Exercise goal: Only one range belongs in the answer: the line holding "Task: Click the TrueType 形式 list item text" through the last line of the records, reproduced as is.
----- Information
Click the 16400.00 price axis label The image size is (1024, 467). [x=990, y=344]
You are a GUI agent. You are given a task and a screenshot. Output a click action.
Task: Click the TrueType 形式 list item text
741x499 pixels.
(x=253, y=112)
----------
Task result:
Task: Click the TrueType 形式 list item text
741x499 pixels.
(x=253, y=112)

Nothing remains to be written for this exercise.